To illustrate the mechanics, Cunningham describes a scenario where a government or corporation issues bonds, and investors purchase them, effectively lending money. Investors receive both their original investment and interest over the bond's maturity period, while the issuing entity gains access to necessary capital. Corporate bonds generally offer higher interest rates, known as yield, due to the inherent risk associated with a company's stability.


Participating in the bond market traditionally required a minimum investment of around $10,000. However, Cunningham suggests an alternative for everyday investors, mentioning bond exchange-traded funds (ETFs) that allow ownership of a fraction of various bonds at a more accessible cost.


Even for Canadians not directly involved in bond trading, their financial well-being remains intertwined with the bond market, according to Steve Locke, Chief Investment Officer of fixed-income and multi-asset strategies at Mackenzie Investments.
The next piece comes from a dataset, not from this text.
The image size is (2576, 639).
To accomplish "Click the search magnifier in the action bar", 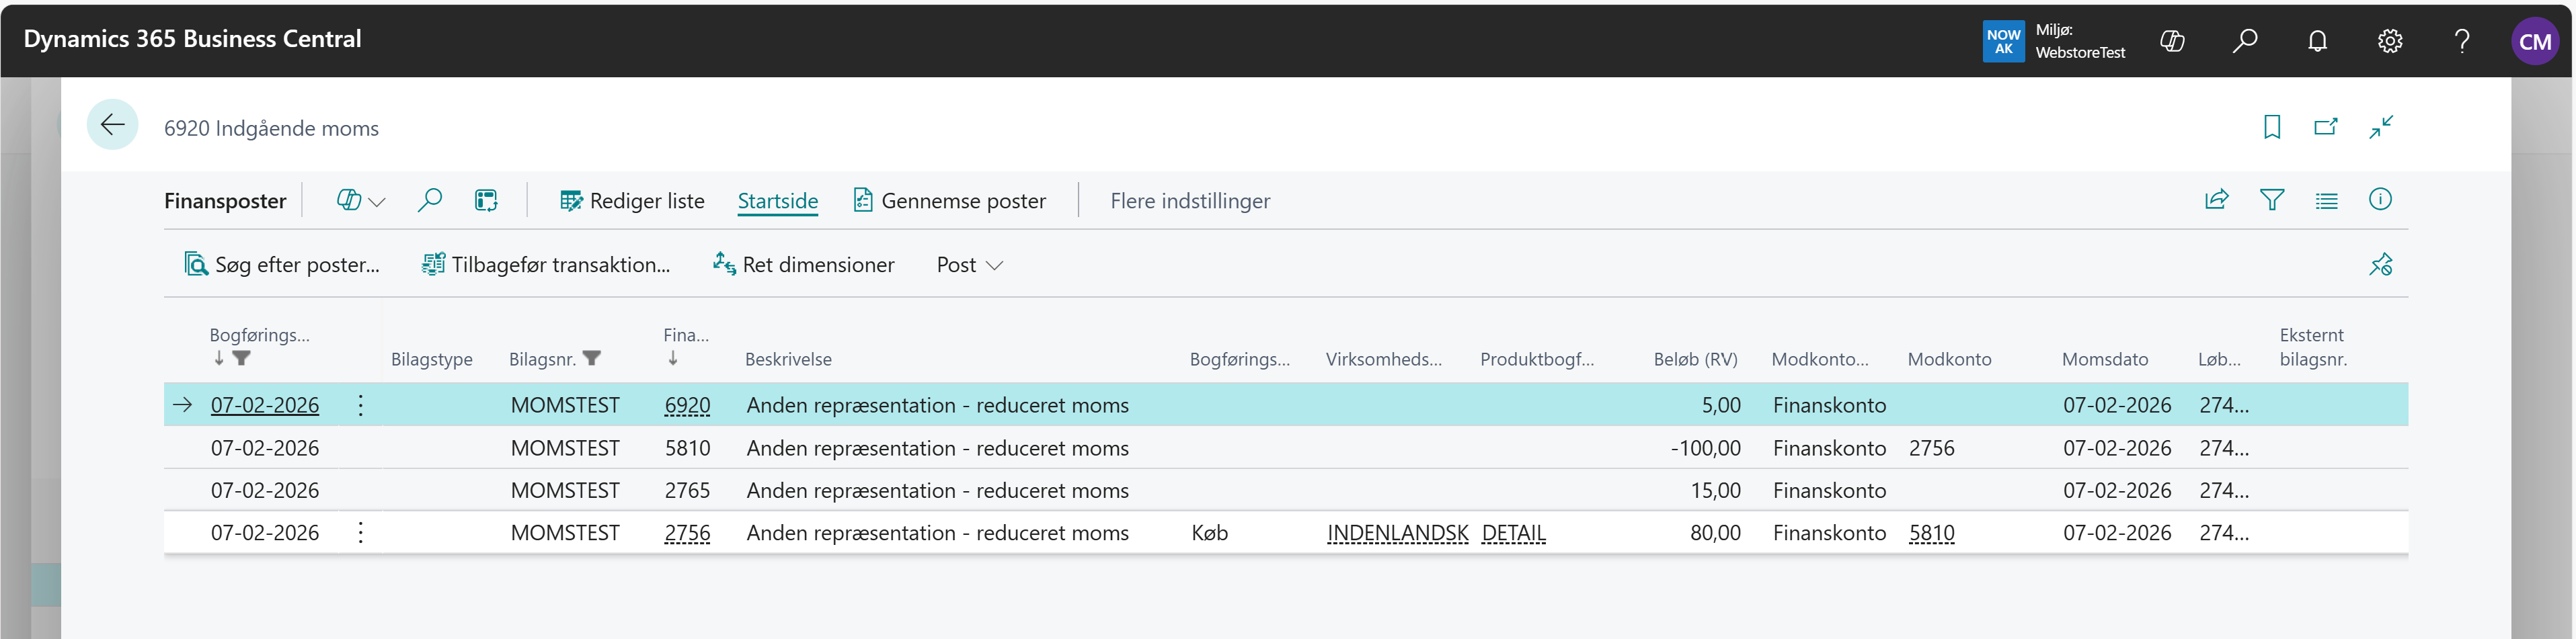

Locke highlights that individuals seeking loans for mortgages or savings accounts are impacted by the bond market through interest rates set by banks.


Additionally, Canadian businesses are closely tied to bond market activity. Corporations often turn to the bond market to raise capital, fostering growth, increased employment, and expanded economic output.


As for the current state of Canada's bond market, Locke suggests that despite challenges such as persistent inflation and high-interest rates, the market exhibits strength. He attributes this resilience to sector stability and robust regulations, particularly in areas like financials.


"Stability promoted in some sectors such as financials in Canada has been created through good regulatory policy and supported by the rule of law," Locke notes. These elements serve as a strong foundation for issuing bonds in the public market.


In essence, the bond market is not just a financial playground for investors; it's a critical component shaping the economic landscape for all Canadians, influencing everything from personal finances to the prosperity of businesses and the nation as a whole.